# Toto Toilets



## TheMaster (Jun 12, 2009)

I went and picked up a box of free swag from the toto distributorship owner today and remembered that toto was being sold at walmart and mentioned it to him......he said "Not anymore I raised hell with Toto and they found out how it was being done and stopped it". Walamrt was using a 2nd party on the toto toilets....well its been stopped now. I just ran a search and its not at walmart anymore. He said that other distributors raised hell as well. He also told me that Rinnai will be selling tankless water heaters through the big box stores including Sears. They will be labled somthing different. Like G.E. is one he named.


----------



## Plumber Jim (Jun 19, 2008)

These companies have no respect for the plumbers that support their products. So basically you are supposed to be certified by rinnia to get the heater but now you won't nice.


----------



## stillaround (Mar 11, 2009)

Besides Gerber who else hasnt sold out?


----------



## ILPlumber (Jun 17, 2008)

Ya can't tell me Toto didn't know where those water closets were going....

◇ ◇ ◇

Direction 1 ▸ In the Toto toilets thread, write out the passage from "I went and picked" up to and including "(Jun 19, 2008)".
Direction 2 ▸ According to the Toto toilets thread, why are Toto toilets no longer sold at Walmart? Answer in one to three sentences.
Direction 3 ▸ Give what follows the last post of the Toto toilets thread, continuing the discussion from where it stops.

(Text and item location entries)
◇ ◇ ◇

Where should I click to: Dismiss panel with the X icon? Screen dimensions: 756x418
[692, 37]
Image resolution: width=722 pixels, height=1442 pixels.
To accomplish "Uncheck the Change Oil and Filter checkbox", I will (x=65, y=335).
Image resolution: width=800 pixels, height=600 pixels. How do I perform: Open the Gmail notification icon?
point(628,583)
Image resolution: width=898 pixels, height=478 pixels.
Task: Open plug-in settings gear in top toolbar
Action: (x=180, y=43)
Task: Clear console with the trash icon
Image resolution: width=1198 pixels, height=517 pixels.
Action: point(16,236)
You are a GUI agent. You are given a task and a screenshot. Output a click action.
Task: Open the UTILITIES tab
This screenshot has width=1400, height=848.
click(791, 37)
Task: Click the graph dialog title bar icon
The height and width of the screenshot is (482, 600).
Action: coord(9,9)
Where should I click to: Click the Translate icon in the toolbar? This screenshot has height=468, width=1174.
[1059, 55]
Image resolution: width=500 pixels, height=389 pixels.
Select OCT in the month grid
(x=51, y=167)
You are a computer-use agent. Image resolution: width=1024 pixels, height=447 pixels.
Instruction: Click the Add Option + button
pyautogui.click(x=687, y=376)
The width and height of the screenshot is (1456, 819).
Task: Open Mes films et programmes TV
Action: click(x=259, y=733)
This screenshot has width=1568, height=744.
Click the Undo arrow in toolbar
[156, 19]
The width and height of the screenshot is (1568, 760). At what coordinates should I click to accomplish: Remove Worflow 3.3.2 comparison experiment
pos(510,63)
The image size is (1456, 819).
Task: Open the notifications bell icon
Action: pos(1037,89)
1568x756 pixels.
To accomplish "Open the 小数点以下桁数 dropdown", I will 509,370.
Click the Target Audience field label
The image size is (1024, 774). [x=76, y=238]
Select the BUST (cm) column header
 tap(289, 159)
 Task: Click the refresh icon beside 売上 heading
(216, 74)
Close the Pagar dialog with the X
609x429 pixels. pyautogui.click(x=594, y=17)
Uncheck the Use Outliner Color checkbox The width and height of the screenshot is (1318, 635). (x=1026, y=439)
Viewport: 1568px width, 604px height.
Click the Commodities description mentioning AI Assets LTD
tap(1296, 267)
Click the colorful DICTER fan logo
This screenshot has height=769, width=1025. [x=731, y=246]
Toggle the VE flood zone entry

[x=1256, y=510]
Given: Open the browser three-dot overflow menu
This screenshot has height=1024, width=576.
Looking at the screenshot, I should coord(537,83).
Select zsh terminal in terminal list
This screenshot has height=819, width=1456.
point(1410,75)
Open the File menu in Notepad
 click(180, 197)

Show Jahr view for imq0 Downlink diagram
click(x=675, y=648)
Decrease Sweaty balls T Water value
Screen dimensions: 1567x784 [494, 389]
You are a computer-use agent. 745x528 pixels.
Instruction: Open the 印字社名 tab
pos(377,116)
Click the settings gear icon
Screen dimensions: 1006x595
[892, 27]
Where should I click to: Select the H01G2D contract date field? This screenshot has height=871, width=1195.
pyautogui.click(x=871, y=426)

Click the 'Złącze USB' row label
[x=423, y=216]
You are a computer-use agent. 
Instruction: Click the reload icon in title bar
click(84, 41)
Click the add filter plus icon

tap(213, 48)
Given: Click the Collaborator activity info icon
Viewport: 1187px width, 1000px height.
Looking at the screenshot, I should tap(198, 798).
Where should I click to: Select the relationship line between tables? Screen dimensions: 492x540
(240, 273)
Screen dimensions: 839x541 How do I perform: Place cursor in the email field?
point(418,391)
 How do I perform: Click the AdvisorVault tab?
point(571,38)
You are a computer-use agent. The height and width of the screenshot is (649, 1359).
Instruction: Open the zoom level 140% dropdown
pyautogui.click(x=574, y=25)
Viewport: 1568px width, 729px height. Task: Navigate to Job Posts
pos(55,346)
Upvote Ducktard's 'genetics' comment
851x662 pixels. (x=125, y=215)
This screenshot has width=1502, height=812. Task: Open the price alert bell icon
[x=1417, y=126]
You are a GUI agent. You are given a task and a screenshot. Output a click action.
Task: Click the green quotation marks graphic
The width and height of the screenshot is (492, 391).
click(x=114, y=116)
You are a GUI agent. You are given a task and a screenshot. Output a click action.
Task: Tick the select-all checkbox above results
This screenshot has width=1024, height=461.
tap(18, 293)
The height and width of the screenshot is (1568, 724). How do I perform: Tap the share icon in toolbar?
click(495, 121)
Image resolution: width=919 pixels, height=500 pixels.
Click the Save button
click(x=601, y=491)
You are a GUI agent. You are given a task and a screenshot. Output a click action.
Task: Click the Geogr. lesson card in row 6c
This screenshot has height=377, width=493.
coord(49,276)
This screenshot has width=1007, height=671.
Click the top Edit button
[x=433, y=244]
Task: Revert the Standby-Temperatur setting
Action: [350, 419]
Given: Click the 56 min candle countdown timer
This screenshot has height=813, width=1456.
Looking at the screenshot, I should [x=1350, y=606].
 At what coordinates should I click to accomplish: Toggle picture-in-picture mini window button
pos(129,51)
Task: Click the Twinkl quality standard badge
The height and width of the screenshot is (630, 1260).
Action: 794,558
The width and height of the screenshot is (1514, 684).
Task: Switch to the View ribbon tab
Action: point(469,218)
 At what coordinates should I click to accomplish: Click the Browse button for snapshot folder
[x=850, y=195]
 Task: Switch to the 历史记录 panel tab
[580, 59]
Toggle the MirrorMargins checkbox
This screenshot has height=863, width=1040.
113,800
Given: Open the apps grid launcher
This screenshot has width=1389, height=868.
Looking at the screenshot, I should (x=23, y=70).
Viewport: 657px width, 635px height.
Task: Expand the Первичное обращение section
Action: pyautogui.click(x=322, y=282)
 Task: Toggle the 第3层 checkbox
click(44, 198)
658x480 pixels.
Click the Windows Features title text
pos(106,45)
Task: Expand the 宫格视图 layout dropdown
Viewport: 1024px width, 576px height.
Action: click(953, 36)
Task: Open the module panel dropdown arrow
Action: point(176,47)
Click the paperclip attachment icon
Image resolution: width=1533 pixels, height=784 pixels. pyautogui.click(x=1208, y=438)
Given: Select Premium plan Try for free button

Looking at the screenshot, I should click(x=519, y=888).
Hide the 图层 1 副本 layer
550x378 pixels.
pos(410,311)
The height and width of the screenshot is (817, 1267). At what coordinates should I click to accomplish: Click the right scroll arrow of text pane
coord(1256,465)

◇ ◇ ◇

Task response 1 ▸
I went and picked up a box of free swag from the toto distributorship owner today and remembered that toto was being sold at walmart and mentioned it to him......he said "Not anymore I raised hell with Toto and they found out how it was being done and stopped it". Walamrt was using a 2nd party on the toto toilets....well its been stopped now. I just ran a search and its not at walmart anymore. He said that other distributors raised hell as well. He also told me that Rinnai will be selling tankless water heaters through the big box stores including Sears. They will be labled somthing different. Like G.E. is one he named.


----------



## Plumber Jim (Jun 19, 2008)

Task response 2 ▸ Walmart was getting Toto toilets through a second party. The distributorship owner and other distributors raised hell with Toto, which found out how it was being done and stopped it.

Task response 3 ▸
How many were ordered? I would guess around 25,000? That is probably a low guess. They knew EXACTLY where they would end up and they wanted the MONEY baby. They didn't give 2 shiots if they were being sold and installed by un-licensed hispanics in Lowe's parking lot.


----------



## DUNBAR PLUMBING (Sep 11, 2008)

It's all about the money.


Like what was mentioned...in 20 years we are all going to be in the same grouping as drywallers, framers, roofers and siders.


The value of that license is getting watered down heavily. Can't say I'll be retired by then because I'll work till I die. 

That's a fact. There's no reason to stop working at this point.


----------



## Regulator (Aug 20, 2009)

DUNBAR PLUMBING said:


> It's all about the money.
> 
> 
> Like what was mentioned...in 20 years we are all going to be in the same grouping as drywallers, framers, roofers and siders.
> ...


It's a sign of the times. Almost no integrity left anywhere. Very discouraging.


----------



## Tankless (Jun 12, 2008)

In my little old opinion....this very topic is something far greater of importance than we realize now. Sure we can piss and moan about it, but soon enough there will a war on us. There are companies that have a bunch of really smart people making things that can replace a lot of talent and experience we have earned. Hence the shark bite. No need to learn how to properly sweat joints, which BTW is something I hear often from DIY home owners when I am sweating something "I didn't want to burn down my house so I called you".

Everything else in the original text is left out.